Task prompt: Output all the data below verbatim.

(Dataset entries)
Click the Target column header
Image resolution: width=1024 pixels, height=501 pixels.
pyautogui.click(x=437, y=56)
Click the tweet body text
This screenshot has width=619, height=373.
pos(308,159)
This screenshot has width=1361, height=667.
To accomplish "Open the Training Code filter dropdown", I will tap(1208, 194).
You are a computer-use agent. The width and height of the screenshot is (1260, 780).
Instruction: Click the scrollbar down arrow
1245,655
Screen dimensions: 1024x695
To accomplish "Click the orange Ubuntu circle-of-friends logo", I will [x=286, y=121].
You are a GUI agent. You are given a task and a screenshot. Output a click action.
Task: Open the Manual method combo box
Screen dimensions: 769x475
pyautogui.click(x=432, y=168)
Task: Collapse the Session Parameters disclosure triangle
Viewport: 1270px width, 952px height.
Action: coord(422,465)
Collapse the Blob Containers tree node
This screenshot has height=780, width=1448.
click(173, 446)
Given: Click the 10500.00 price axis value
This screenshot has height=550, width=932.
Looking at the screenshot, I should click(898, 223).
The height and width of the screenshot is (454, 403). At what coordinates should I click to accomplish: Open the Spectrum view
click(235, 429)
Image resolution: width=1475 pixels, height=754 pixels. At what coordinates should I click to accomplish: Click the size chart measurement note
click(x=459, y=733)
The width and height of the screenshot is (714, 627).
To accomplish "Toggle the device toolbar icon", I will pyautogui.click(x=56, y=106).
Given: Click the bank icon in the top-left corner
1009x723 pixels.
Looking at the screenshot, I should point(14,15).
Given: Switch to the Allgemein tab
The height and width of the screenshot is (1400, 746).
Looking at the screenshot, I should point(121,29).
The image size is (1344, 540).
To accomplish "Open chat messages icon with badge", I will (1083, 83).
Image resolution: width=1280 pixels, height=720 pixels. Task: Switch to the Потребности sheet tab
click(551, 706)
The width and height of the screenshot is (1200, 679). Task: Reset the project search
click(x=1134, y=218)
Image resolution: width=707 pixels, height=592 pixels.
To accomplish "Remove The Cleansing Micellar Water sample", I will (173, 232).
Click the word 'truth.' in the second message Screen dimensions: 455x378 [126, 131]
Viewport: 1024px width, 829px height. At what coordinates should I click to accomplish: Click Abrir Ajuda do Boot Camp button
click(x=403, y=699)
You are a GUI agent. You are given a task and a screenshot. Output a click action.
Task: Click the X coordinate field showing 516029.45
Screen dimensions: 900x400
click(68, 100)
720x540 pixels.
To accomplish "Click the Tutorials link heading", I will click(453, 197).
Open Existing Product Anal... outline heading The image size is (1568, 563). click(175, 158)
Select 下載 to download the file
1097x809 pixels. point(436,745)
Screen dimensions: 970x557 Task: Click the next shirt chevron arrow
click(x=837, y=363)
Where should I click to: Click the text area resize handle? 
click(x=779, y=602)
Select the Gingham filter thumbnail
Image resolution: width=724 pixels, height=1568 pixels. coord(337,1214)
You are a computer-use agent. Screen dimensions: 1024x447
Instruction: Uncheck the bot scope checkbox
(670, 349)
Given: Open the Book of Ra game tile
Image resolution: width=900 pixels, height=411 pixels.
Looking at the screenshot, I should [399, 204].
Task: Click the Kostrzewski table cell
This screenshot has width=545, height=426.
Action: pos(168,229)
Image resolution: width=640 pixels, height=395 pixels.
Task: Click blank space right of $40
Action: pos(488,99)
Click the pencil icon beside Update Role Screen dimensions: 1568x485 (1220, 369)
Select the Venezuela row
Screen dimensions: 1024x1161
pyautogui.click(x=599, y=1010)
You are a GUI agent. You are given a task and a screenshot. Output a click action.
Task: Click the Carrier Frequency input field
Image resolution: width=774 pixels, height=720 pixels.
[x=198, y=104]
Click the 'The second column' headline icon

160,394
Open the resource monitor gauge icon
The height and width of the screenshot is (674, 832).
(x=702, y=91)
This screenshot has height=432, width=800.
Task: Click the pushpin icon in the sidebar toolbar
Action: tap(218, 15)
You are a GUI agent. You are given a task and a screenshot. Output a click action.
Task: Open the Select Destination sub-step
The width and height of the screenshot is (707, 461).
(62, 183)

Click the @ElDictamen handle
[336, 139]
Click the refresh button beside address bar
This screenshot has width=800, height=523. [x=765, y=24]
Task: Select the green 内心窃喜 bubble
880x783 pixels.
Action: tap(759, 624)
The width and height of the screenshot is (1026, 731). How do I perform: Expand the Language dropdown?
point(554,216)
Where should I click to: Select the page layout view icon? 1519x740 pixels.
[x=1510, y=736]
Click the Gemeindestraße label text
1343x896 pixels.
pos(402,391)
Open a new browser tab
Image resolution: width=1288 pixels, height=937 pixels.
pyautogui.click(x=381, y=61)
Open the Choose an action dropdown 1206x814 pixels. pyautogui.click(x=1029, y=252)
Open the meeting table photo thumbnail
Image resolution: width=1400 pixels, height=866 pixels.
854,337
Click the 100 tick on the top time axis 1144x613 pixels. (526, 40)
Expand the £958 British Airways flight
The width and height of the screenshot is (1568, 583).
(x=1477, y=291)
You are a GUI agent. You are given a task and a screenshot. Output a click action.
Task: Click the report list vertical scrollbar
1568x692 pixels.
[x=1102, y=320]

Response for this exercise:
Click the Target column header
Image resolution: width=1024 pixels, height=501 pixels.
pyautogui.click(x=437, y=56)
Click the tweet body text
This screenshot has width=619, height=373.
pos(308,159)
This screenshot has width=1361, height=667.
To accomplish "Open the Training Code filter dropdown", I will tap(1208, 194).
You are a computer-use agent. The width and height of the screenshot is (1260, 780).
Instruction: Click the scrollbar down arrow
1245,655
Screen dimensions: 1024x695
To accomplish "Click the orange Ubuntu circle-of-friends logo", I will [x=286, y=121].
You are a GUI agent. You are given a task and a screenshot. Output a click action.
Task: Open the Manual method combo box
Screen dimensions: 769x475
pyautogui.click(x=432, y=168)
Task: Collapse the Session Parameters disclosure triangle
Viewport: 1270px width, 952px height.
Action: coord(422,465)
Collapse the Blob Containers tree node
This screenshot has height=780, width=1448.
click(173, 446)
Given: Click the 10500.00 price axis value
This screenshot has height=550, width=932.
Looking at the screenshot, I should click(898, 223).
The height and width of the screenshot is (454, 403). At what coordinates should I click to accomplish: Open the Spectrum view
click(235, 429)
Image resolution: width=1475 pixels, height=754 pixels. At what coordinates should I click to accomplish: Click the size chart measurement note
click(x=459, y=733)
The width and height of the screenshot is (714, 627).
To accomplish "Toggle the device toolbar icon", I will pyautogui.click(x=56, y=106).
Given: Click the bank icon in the top-left corner
1009x723 pixels.
Looking at the screenshot, I should point(14,15).
Given: Switch to the Allgemein tab
The height and width of the screenshot is (1400, 746).
Looking at the screenshot, I should point(121,29).
The image size is (1344, 540).
To accomplish "Open chat messages icon with badge", I will (1083, 83).
Image resolution: width=1280 pixels, height=720 pixels. Task: Switch to the Потребности sheet tab
click(551, 706)
The width and height of the screenshot is (1200, 679). Task: Reset the project search
click(x=1134, y=218)
Image resolution: width=707 pixels, height=592 pixels.
To accomplish "Remove The Cleansing Micellar Water sample", I will (173, 232).
Click the word 'truth.' in the second message Screen dimensions: 455x378 [126, 131]
Viewport: 1024px width, 829px height. At what coordinates should I click to accomplish: Click Abrir Ajuda do Boot Camp button
click(x=403, y=699)
You are a GUI agent. You are given a task and a screenshot. Output a click action.
Task: Click the X coordinate field showing 516029.45
Screen dimensions: 900x400
click(68, 100)
720x540 pixels.
To accomplish "Click the Tutorials link heading", I will click(453, 197).
Open Existing Product Anal... outline heading The image size is (1568, 563). click(175, 158)
Select 下載 to download the file
1097x809 pixels. point(436,745)
Screen dimensions: 970x557 Task: Click the next shirt chevron arrow
click(x=837, y=363)
Where should I click to: Click the text area resize handle? 
click(x=779, y=602)
Select the Gingham filter thumbnail
Image resolution: width=724 pixels, height=1568 pixels. coord(337,1214)
You are a computer-use agent. Screen dimensions: 1024x447
Instruction: Uncheck the bot scope checkbox
(670, 349)
Given: Open the Book of Ra game tile
Image resolution: width=900 pixels, height=411 pixels.
Looking at the screenshot, I should [399, 204].
Task: Click the Kostrzewski table cell
This screenshot has width=545, height=426.
Action: pos(168,229)
Image resolution: width=640 pixels, height=395 pixels.
Task: Click blank space right of $40
Action: pos(488,99)
Click the pencil icon beside Update Role Screen dimensions: 1568x485 (1220, 369)
Select the Venezuela row
Screen dimensions: 1024x1161
pyautogui.click(x=599, y=1010)
You are a GUI agent. You are given a task and a screenshot. Output a click action.
Task: Click the Carrier Frequency input field
Image resolution: width=774 pixels, height=720 pixels.
[x=198, y=104]
Click the 'The second column' headline icon

160,394
Open the resource monitor gauge icon
The height and width of the screenshot is (674, 832).
(x=702, y=91)
This screenshot has height=432, width=800.
Task: Click the pushpin icon in the sidebar toolbar
Action: tap(218, 15)
You are a GUI agent. You are given a task and a screenshot. Output a click action.
Task: Open the Select Destination sub-step
The width and height of the screenshot is (707, 461).
(62, 183)

Click the @ElDictamen handle
[336, 139]
Click the refresh button beside address bar
This screenshot has width=800, height=523. [x=765, y=24]
Task: Select the green 内心窃喜 bubble
880x783 pixels.
Action: tap(759, 624)
The width and height of the screenshot is (1026, 731). How do I perform: Expand the Language dropdown?
point(554,216)
Where should I click to: Select the page layout view icon? 1519x740 pixels.
[x=1510, y=736]
Click the Gemeindestraße label text
1343x896 pixels.
pos(402,391)
Open a new browser tab
Image resolution: width=1288 pixels, height=937 pixels.
pyautogui.click(x=381, y=61)
Open the Choose an action dropdown 1206x814 pixels. pyautogui.click(x=1029, y=252)
Open the meeting table photo thumbnail
Image resolution: width=1400 pixels, height=866 pixels.
854,337
Click the 100 tick on the top time axis 1144x613 pixels. (526, 40)
Expand the £958 British Airways flight
The width and height of the screenshot is (1568, 583).
(x=1477, y=291)
You are a GUI agent. You are given a task and a screenshot. Output a click action.
Task: Click the report list vertical scrollbar
1568x692 pixels.
[x=1102, y=320]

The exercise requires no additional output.